Canaccord Genuity Limited ("Canaccord") is authorised and regulated in the United Kingdom by the Financial Conduct Authority and is acting exclusively for the Company and no one else in connection with the Placing and other matters referred to in this Announcement, and Canaccord will not be responsible to anyone (including any Placees) other than the Company for providing the protections afforded to the clients of Canaccord or for providing advice in relation to the Placing or any other matters referred to in this Announcement. Canaccord is not making any representation or warranty, express or implied, as to the contents of this Announcement. Canaccord has not authorised the contents of, or any part of, this Announcement, and no liability whatsoever is accepted by Canaccord for the accuracy of any information or opinions contained in this Announcement or for the omission of any material information.

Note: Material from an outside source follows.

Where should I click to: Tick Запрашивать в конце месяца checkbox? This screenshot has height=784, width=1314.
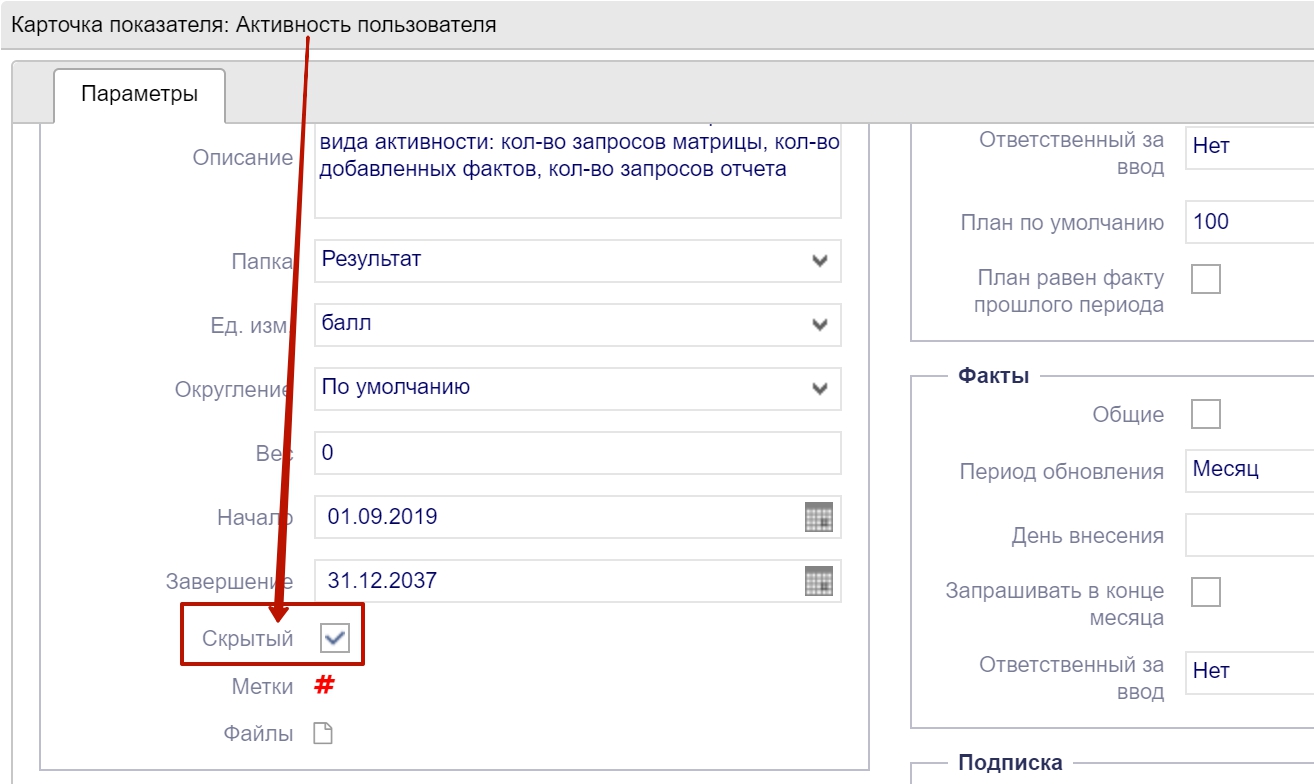pos(1206,591)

Alantra Equities, SV, S.A ("Alantra") is authorised and regulated by the Comisión Nacional del Mercado deValores (CNMV) and is registered as an investment services firm in the CNMV Register under the number 245. Alantra is acting exclusively for the Company and no one else in connection with the Placing and other matters referred to in this Announcement, and Alantra will not be responsible to anyone (including any Placees) other than the Company for providing the protections afforded to the clients of Alantra or for providing advice in relation to the Placing or any other matters referred to in this Announcement. Alantra is not making any representation or warranty, express or implied, as to the contents of this Announcement. Alantra has not authorised the contents of, or any part of, this Announcement, and no liability whatsoever is accepted by Alantra for the accuracy of any information or opinions contained in this Announcement or for the omission of any material information.

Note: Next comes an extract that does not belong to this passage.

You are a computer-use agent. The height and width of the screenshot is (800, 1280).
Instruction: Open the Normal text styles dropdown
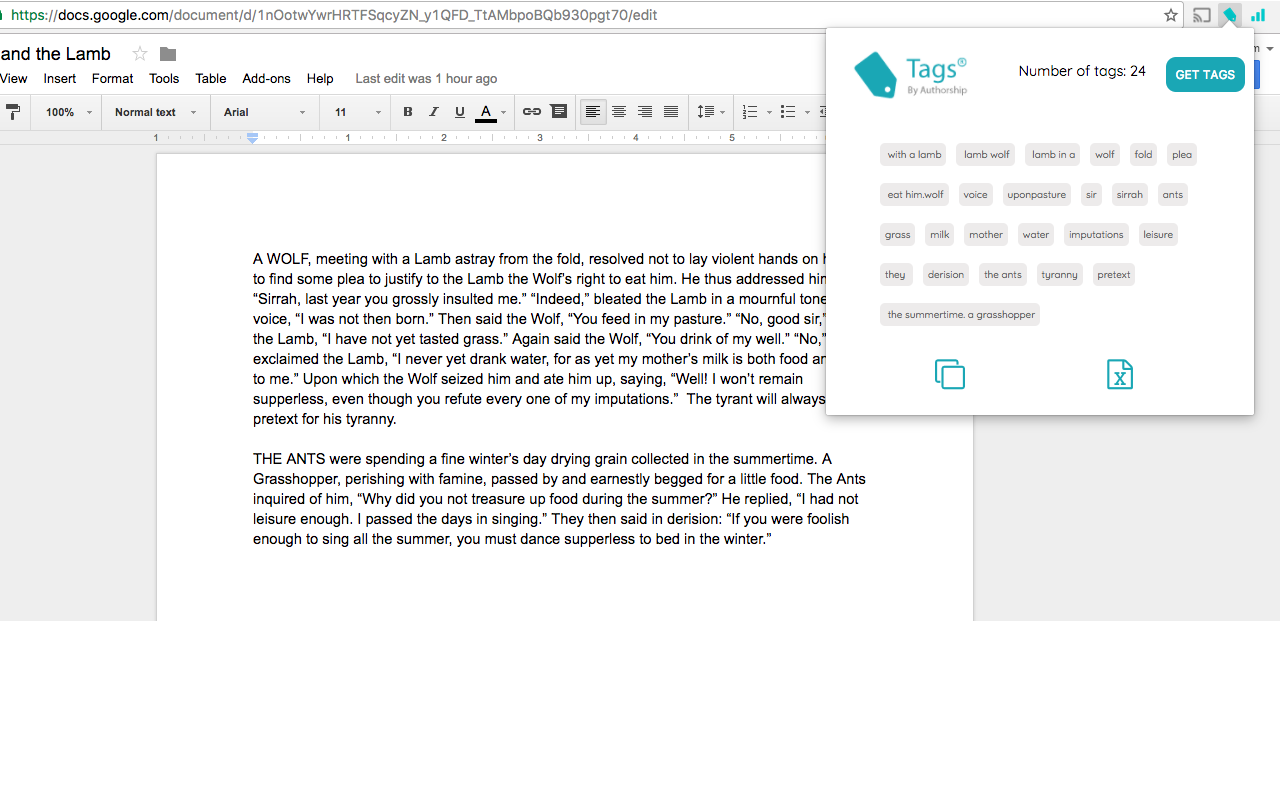(154, 112)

Caixa - Banco de Investimento, S.A. ("CaixaBI") is a credit institution registered at the Bank of Portugal under number 025, and a financial intermediary authorized to provide brokerage services since 29/07/1991, registered at the Portuguese Securities Market Commission under number 102. CaixaBI is acting exclusively for the Company and no one else in connection with the Placing and other matters referred to in this Announcement, and CaixaBI will not be responsible to anyone (including any Placees) other than the Company for providing the protections afforded to the clients of CaixaBI or for providing advice in relation to the Placing or any other matters referred to in this Announcement. CaixaBI is not making any representation or warranty, express or implied, as to the contents of this Announcement. CaixaBI has not authorised the contents of, or any part of, this Announcement, and no liability whatsoever is accepted by CaixaBI for the accuracy of any information or opinions contained in this Announcement or for the omission of any material information.
Neither the content of the Company's website (or any other website) nor the content of any website accessible from hyperlinks on the Company's website (or any other website) is incorporated into, or forms part of, this Announcement.